The internationally recognized Polhem medal is Sweden's oldest technology award, given to recipients who produce a high-level technical innovation, or an ingenious solution to a technical problem. The innovation must in addition be competitive, available on the open market, and environmentally friendly. First awarded in 1878, the Polhem medal has often been referred to as the Nobel Prize for engineers.

Smart and efficient energy systems

Björklund won the prize for his significant contributions to the development of smart and efficient energy systems, which are essential components of sustainable development. A powerful, flexible and reliable control and protection system is crucial for the safe and efficient operation of HVDC transmission systems.

In fact, the control system is the backbone of HVDC controllability, which is a major reason for choosing direct current (DC) over alternating current (AC) transmission in the first place. The MACH control system provides unequalled calculation capacity, enabling a high degree of integration and handling in all control and protection functions. Moreover, the system provides advanced fault registration and remote control functions. MACH control is a key component in developing smarter electricity networks, which are vital to the goal of integrating more renewable energy sources into existing grids.

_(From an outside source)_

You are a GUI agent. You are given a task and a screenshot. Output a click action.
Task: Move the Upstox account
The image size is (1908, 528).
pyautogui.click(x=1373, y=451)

The MACH system is designed to operate 24/7 for 30 years or more, providing reliable control and protection throughout the lifetime of an HVDC installation. To fulfill current and future control requirements, Björklund and his team developed a fully computerized system using state-of-the-art computers, micro-controllers and digital signal processors connected by high-performance industrial standard buses and fiber optic communication links. Extensive use of computers and micro-controllers have made it possible to include very powerful internal supervision, which eliminates periodic maintenance of the control equipment.

Reliability and longevity

To achieve high reliability and longevity, quality is built into every detail of the system from the beginning of the engineering phase. And the ability to upgrade is another MACH advantage. This means even older HVDC systems can enjoy the benefits of great controllability. Moreover, a new control system minimizes the number of control components, eliminating thousands of aging individual parts with the potential to fail. In addition to prolonging the lifetime of an existing transmission link, HVDC control upgrades can be completed rapidly, and with minimal transmission disruptions.

ABB has built up significant experience upgrading HVDC links around the world, as many original installations are aging. Since 1990, ABB has been awarded 22 major HVDC modernization projects, 16 of which are control and protection system upgrades.